Las instalaciones de los dos edificios que forman el IES Castuera permanecen cerradas desde que se decretase el estado de alarma. Desde esos momentos, «el profesorado está trabajando con el alumnado para que se continúe, en la medida de lo posible, con actividades académicas y pedagógicas no presenciales. El trabajo se realiza a través de plataformas como classroom, rayuela, whatsAap, telegram, hangouts, correo electrónico,… Además, el Centro mantiene una comunicación periódica con madres y padres a través de Rayuela tanto para mantenerlos informados como para colaboren, dentro lo que cabe, con el profesorado en el proceso educativo de sus hijos. Se presta especial atención desde el primer momento al alumnado susceptible de presentarse a la EBAU», informa Antonio Núñez, director del IES Castuera.

Respecto a la preparación de los profesores para afrontar esta situación, asegura que «están haciendo todo lo posible para continuar el proceso educativo a pesar de la 'histórica excepcionalidad' de la situación. Además, hay que tener en cuenta que muchas de estas herramientas se vienen utilizando cada vez con más frecuencia en las clases». Por su parte, los alumnos también están poniendo todo de su mano para continuar con la enseñanza, a pesar que «es difícil mantener la tensión y concentración de igual manera que en el Centro. Y es aquí donde la labor de los padres es fundamental. Como les dijimos desde el primer momento ESTO NO SON UNAS VACACIONES».

Días antes de la suspensión de las clases presenciales de forma oficial, este centro educativo tomó varias medidas, como asegurarse de que todos los alumnos tuvieran las clases de Rayuela y Educarex y el préstamo de ordenadores del centro para aquellos alumnos que no dispusieran del mismo en sus domicilios.

Esta situacional ha creado preocupación entre todos los padres y alumnos, pero sobre todo, «en los alumnos de 2º de Bachillerato y 2º de Ciclos Formativos de Formación Profesional debido a la incertidumbre que se creaba tanto para la realización de las pruebas de la EBAU como para la realización de la FCT» , informa Núñez.
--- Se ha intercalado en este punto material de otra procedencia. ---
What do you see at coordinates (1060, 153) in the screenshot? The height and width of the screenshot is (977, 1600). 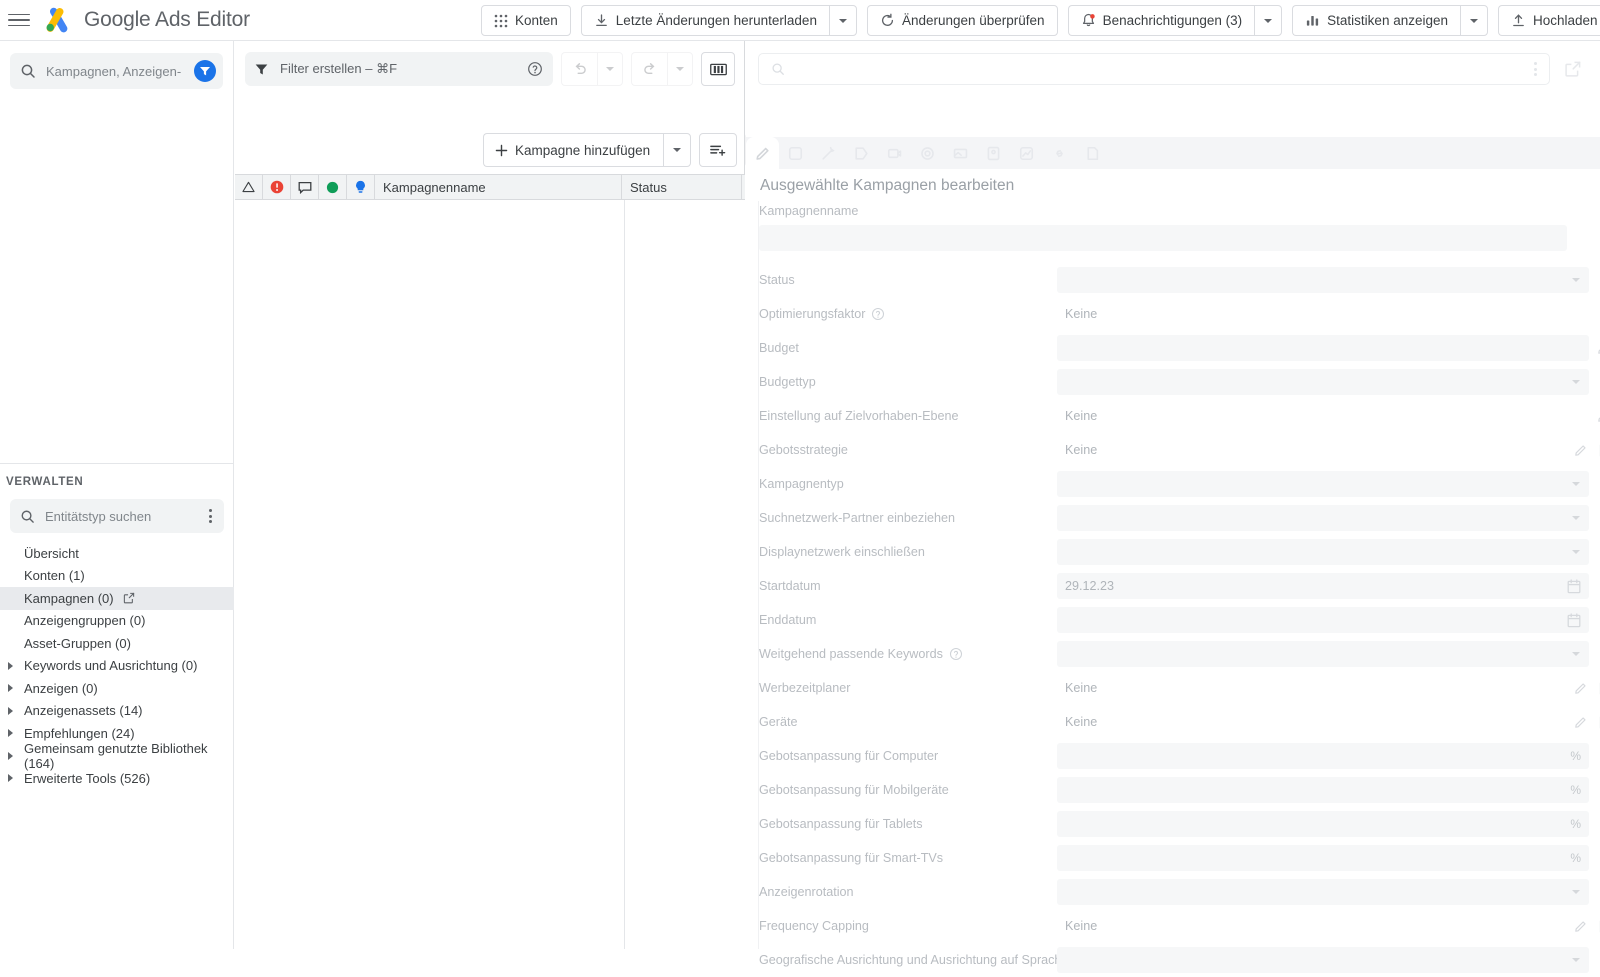 I see `tab-link-tab` at bounding box center [1060, 153].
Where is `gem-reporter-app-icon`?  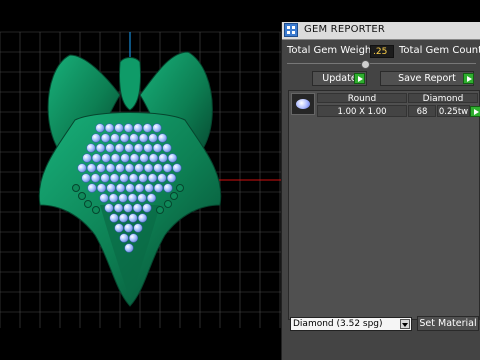 gem-reporter-app-icon is located at coordinates (291, 30).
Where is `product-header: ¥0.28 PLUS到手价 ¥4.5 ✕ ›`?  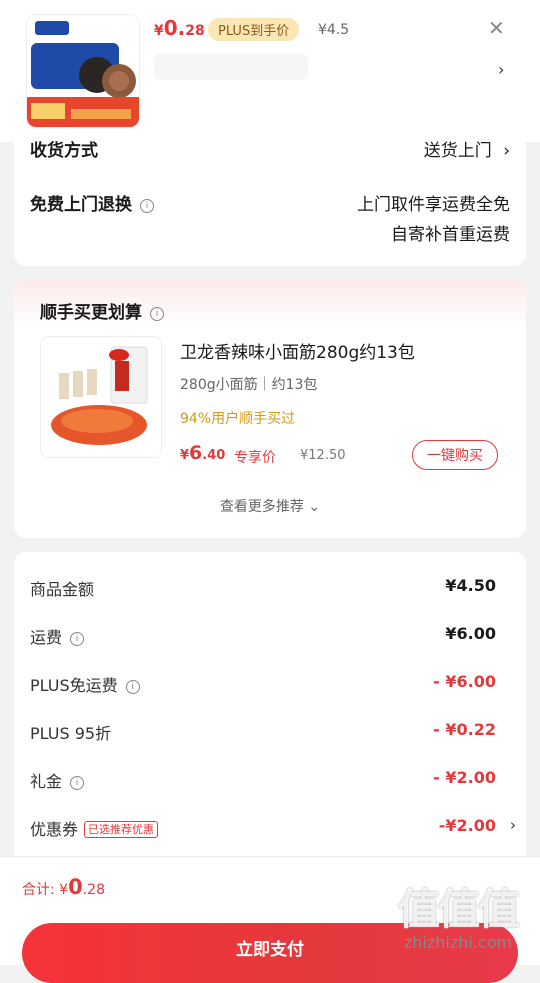 product-header: ¥0.28 PLUS到手价 ¥4.5 ✕ › is located at coordinates (270, 71).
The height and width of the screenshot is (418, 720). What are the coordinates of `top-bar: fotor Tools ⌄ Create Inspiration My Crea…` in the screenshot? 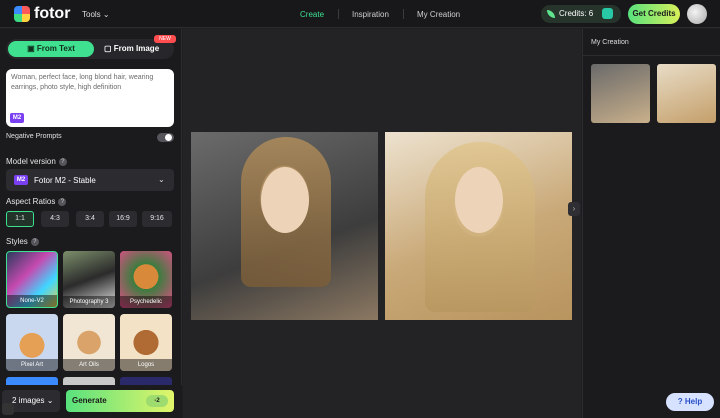 It's located at (360, 14).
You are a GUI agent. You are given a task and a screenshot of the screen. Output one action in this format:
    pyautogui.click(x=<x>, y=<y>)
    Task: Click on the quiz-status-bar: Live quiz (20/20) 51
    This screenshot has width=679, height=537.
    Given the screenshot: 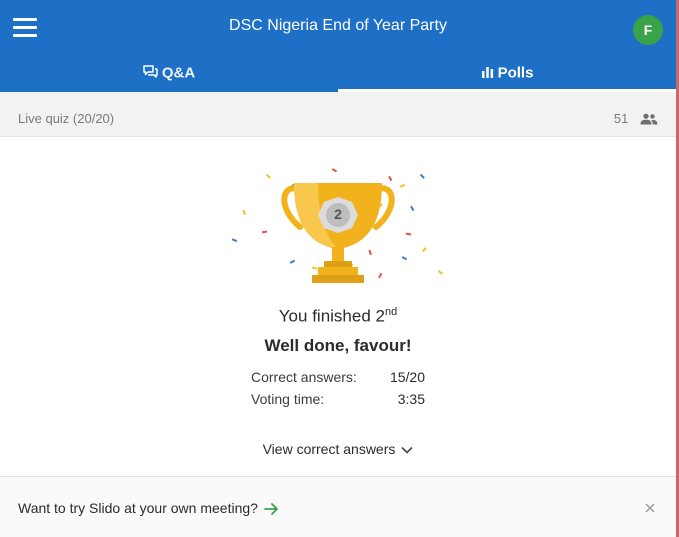 What is the action you would take?
    pyautogui.click(x=338, y=114)
    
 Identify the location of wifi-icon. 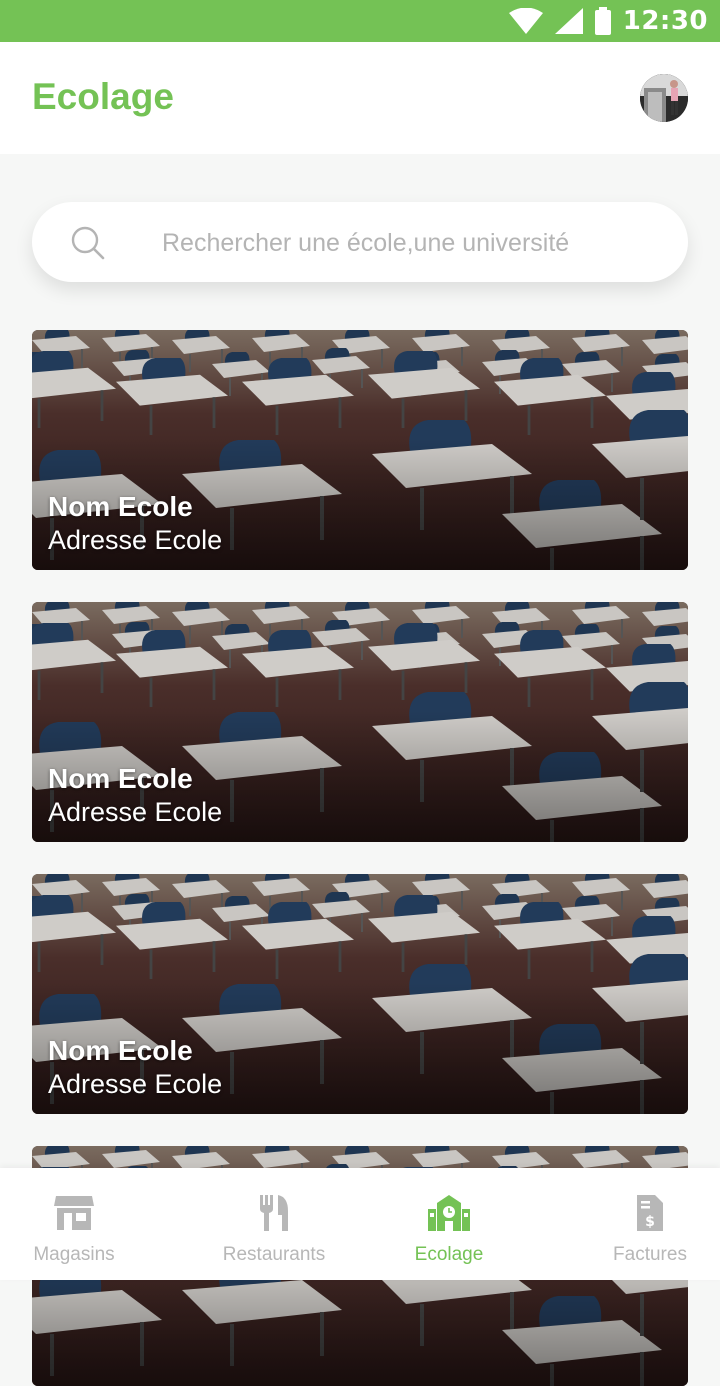
(526, 21).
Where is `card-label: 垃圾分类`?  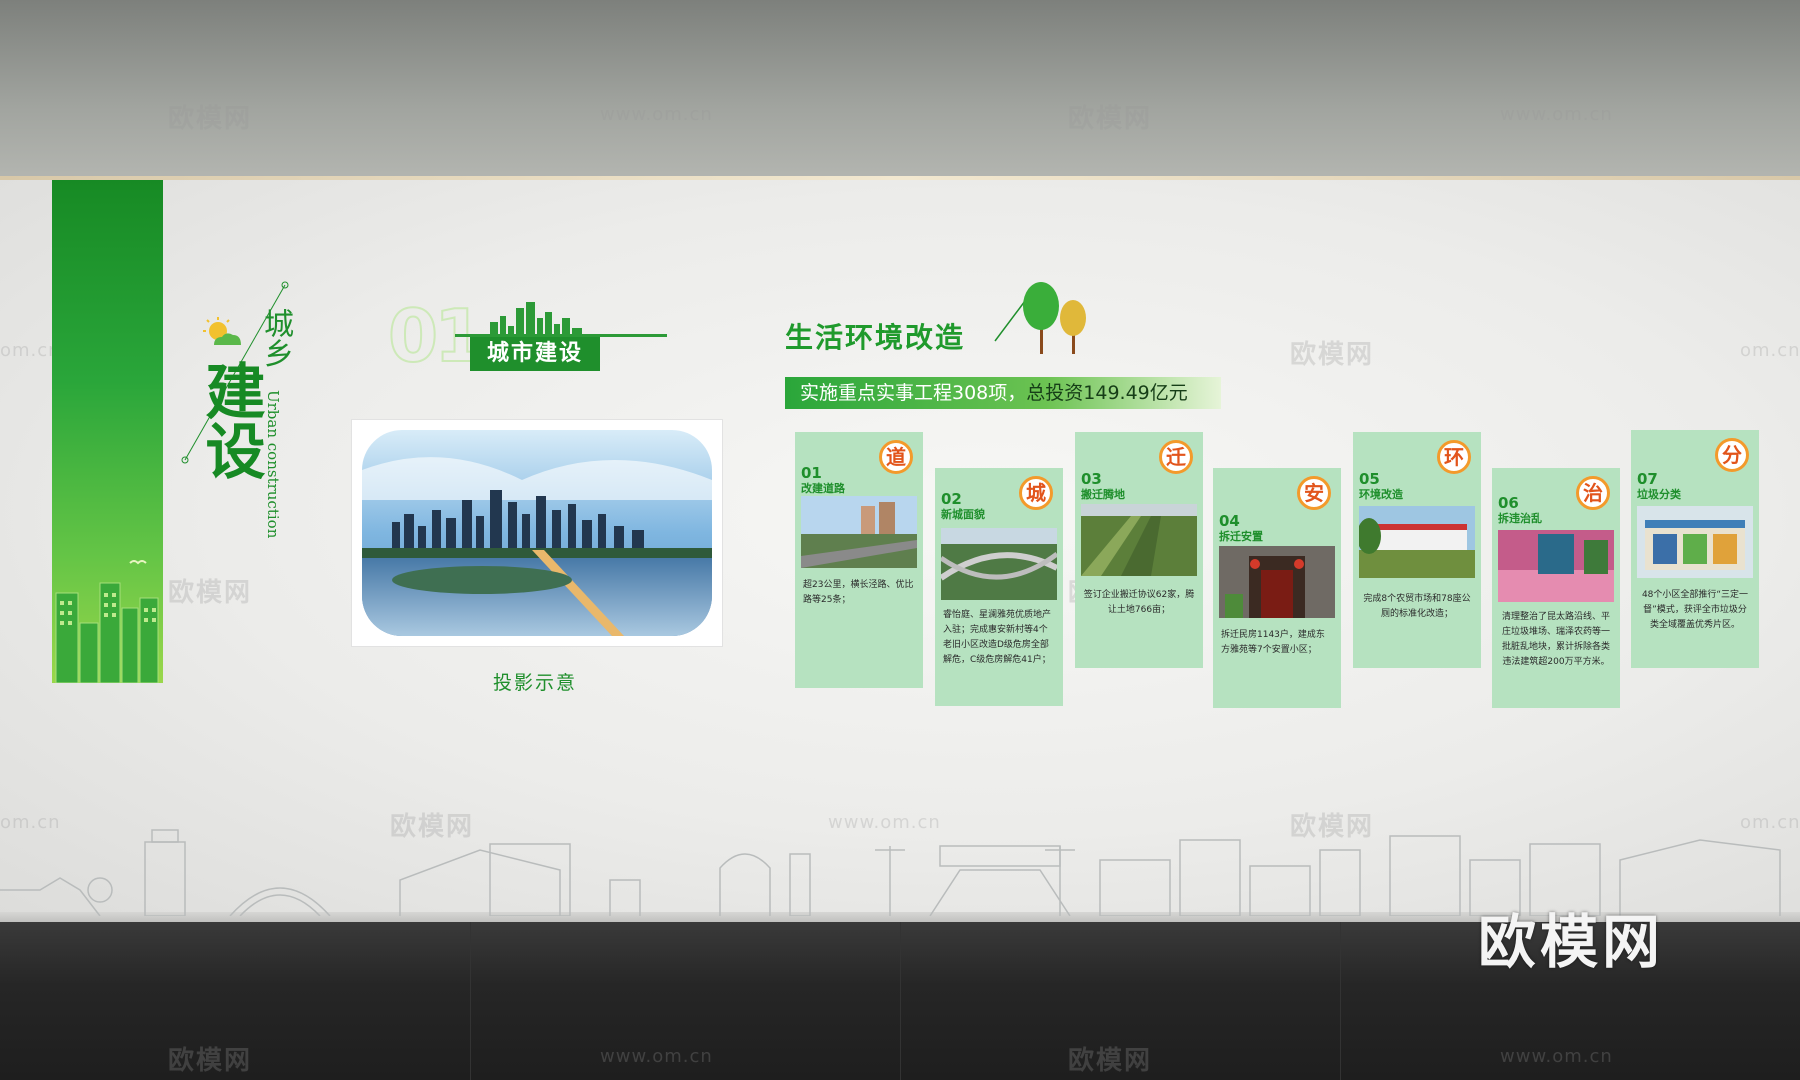
card-label: 垃圾分类 is located at coordinates (1659, 494).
Respecto a la EBAU, «la Consejería nos ha informado de que se celebrará entre el 22 de junio y el 10 de julio en convocatoria ordinaria y antes del 10 de septiembre en extraordinaria, según ha aprobado la Conferencia Sectorial de Educación. En esta semana se reunirán telemáticamente la Consejería de Educación y la Universidad de Extremadura para trabajar en ese tema. El modelo de examen se ajustará a la excepcionalidad que supone el actual estado de alarma para no perjudicar al alumnado.Tras la incertidumbre del principio estás medidas les deben tranquilizar. Como ya dije antes, a estos alumnos se les está prestando especial atención».

Por último, Antonio Núñez hace una reflexión a cerca de la situación tan extraordinaria que nos ha tocado vivir, y es que « Ninguno de nosotros habría imaginado vivir esta situación. Hasta ahora podría haber sido un buen argumento literario o un magnífico guion cinematográfico. Pero aquí está y debemos afrontarla. La humanidad ha superado situaciones muy complicadas a lo largo de la historia. Otra cosa es que haya aprendido de sus errores para no volver a cometerlos.

Lo novedoso es que por primera vez nos enfrentamos a un problema realmente MUNDIAL provocado por un enemigo invisible. Como consecuencia, estos días estamos asistiendo a la aparición de todo tipo de teorías y predicciones apocalípticas: fin de una era, mayor recesión económica de la historia, pérdida de derechos y libertades...

Aunque desgraciadamente algunos se están quedando en el camino, lo cierto es que yo veo una sociedad que está luchando, (unos acatando el necesario confinamiento, otros ayudando a los contagiados arriesgando su propia vida), lo cierto es que la contaminación ha descendido a niveles inimaginables, lo cierto es que las familias están conviviendo como ya no recordábamos, lo cierto es que la sociedad se ha detenido pero para ponerse a hablar, lo cierto es que a todos nos preocupa que todos estemos bien.

A lo mejor necesitábamos esta dura bofetada de realidad para valorar lo realmente importante y en qué debemos centrar nuestros esfuerzos. Siempre he afrontado las dificultades pensando que de ellas algo mejor podría surgir. Ojalá esta vez aprendamos la lección.»